One of the personal images that the Duke and Duchess of Sussex have provided for their Netflix documentary, 'Henry and Meghan'.
One of the personal images that the Duke and Duchess of Sussex have provided for their Netflix documentary, ‘Henry and Meghan’.DPA via Europa Press (DPA via Europa Press)

In a column in the century-old British magazine The Spectatorits deputy director, Freddy Gray, claimed that the couple may be suffering “from something similar to what the 19th century French psychiatrists Charles Lasègue and Jules Falret called folie a deux [locura de dos, en su traduccion literal al espanol]. A disorder in which two individuals in close association become codependent in a delusional shared system. “In such cases,” Gray continues, “experts said that husband and wife can act ‘as a sounding board, raising the tone of their narcissism.’ Harry and Meghan aren’t just cynically fishing America’s Great Lakes wokeThey think of themselves as star-crossed lovers destined to bring down structural racism, Bonnie and Clyde against the system.”

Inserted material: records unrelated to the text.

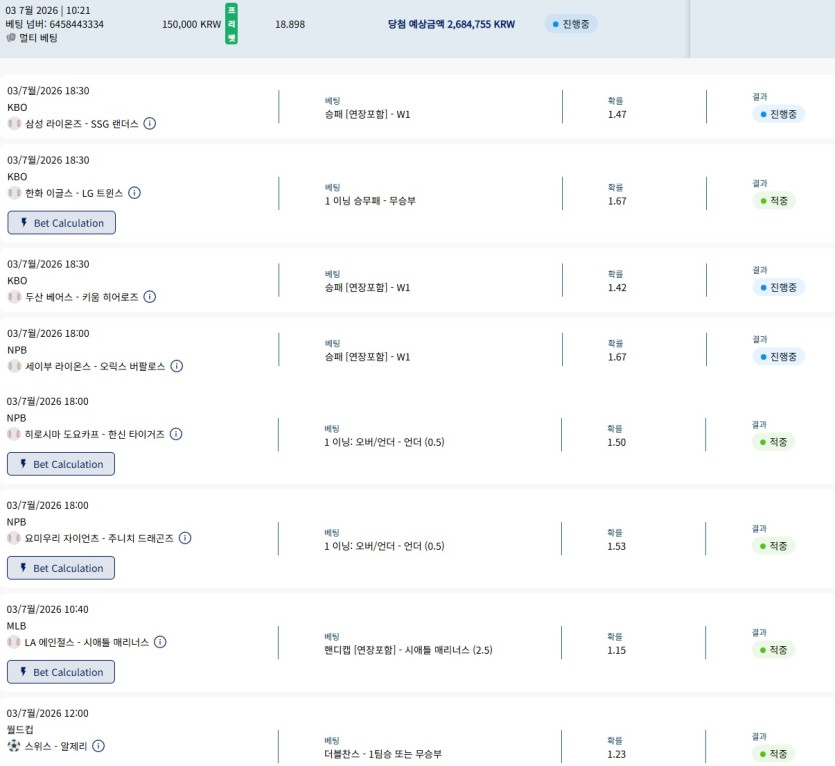Open info icon for 요미우리 자이언츠 - 주니치 드래곤즈
The width and height of the screenshot is (835, 766).
point(185,538)
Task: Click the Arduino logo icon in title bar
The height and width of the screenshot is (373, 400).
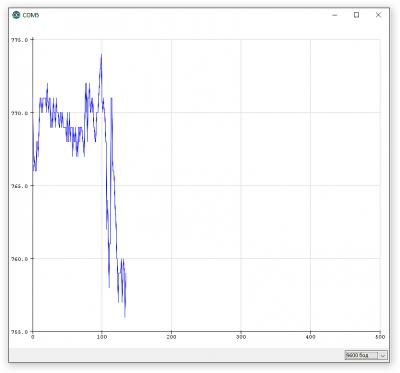Action: [16, 15]
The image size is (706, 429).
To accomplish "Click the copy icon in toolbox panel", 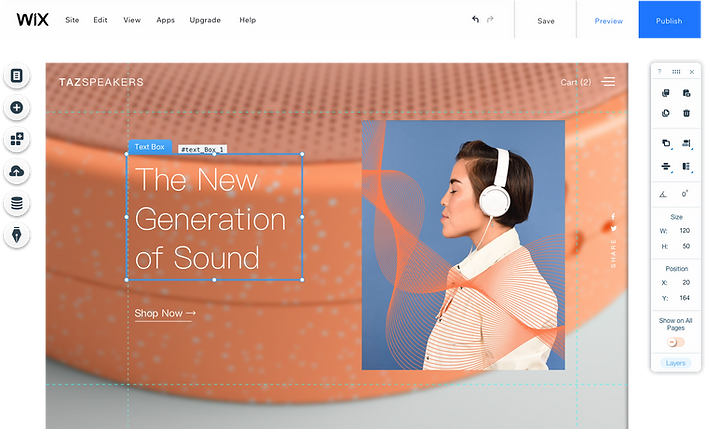I will coord(665,93).
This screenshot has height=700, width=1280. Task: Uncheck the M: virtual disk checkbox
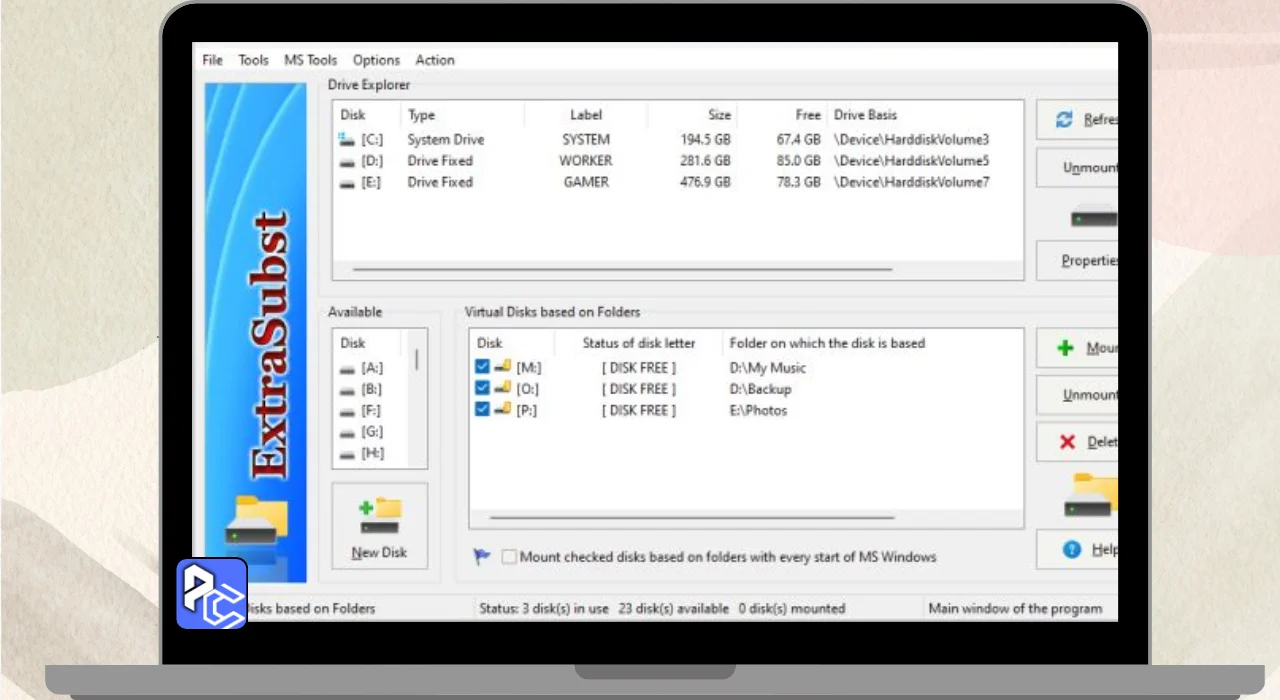(482, 367)
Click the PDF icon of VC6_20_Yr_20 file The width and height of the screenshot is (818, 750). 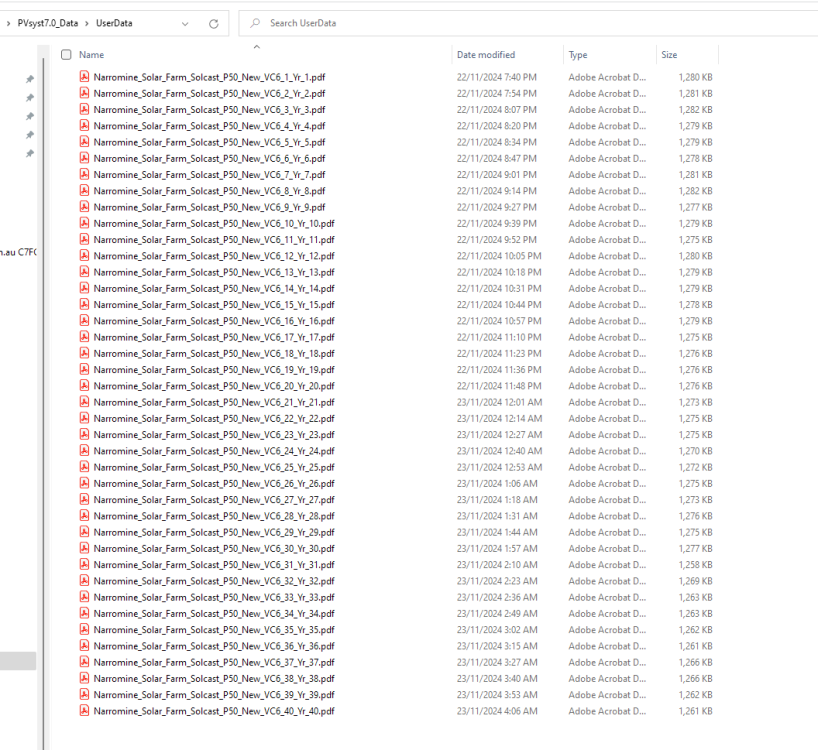coord(85,386)
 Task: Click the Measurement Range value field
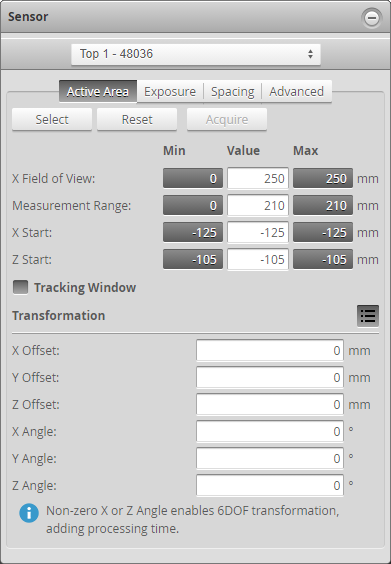258,205
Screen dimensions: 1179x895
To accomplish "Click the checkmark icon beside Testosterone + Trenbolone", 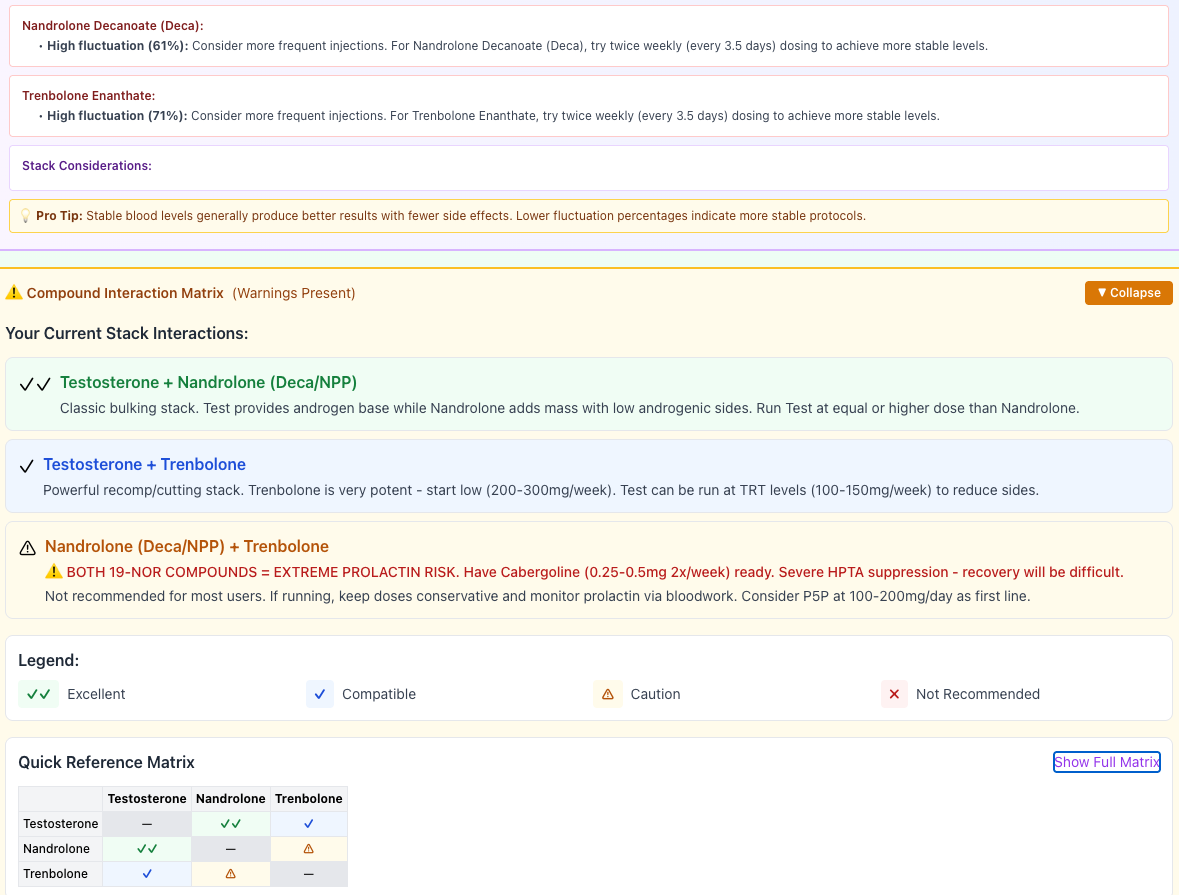I will 26,464.
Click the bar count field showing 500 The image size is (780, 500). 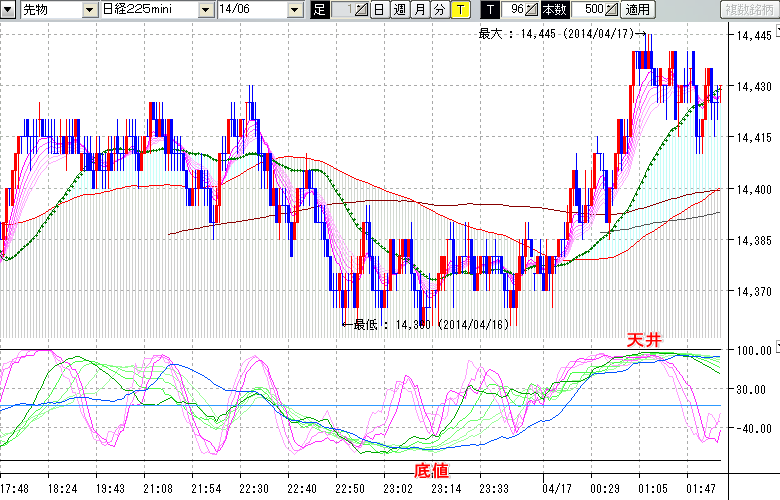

The Duke and Duchess of Sussex threaten more, three other chapters that the British press – which has not had access to them because Netflix has not given advances – already presents as “poison”. On the one hand, it had better be that way: if not, the story will be more than tired, the novelty will be null and its credibility will be irreparably damaged. But if rivers of verbal cyanide really run, their relationship with the palace (which for now has not given an official version, beyond the unofficial ones that speak of their astonishment and sadness) may be broken forever. They don’t seem to care too much; it is enough to see that in the documentary there is a fragment of Diana’s controversial interview with Panorama, in 1995, that Guillermo has demanded (and achieved) that it not be broadcast again, not even in part. It is the last straw that fills the camel’s back, of course, in the absence of the final auction: the memoir book that Enrique will launch on January 10. But then, will there be anything left to tell?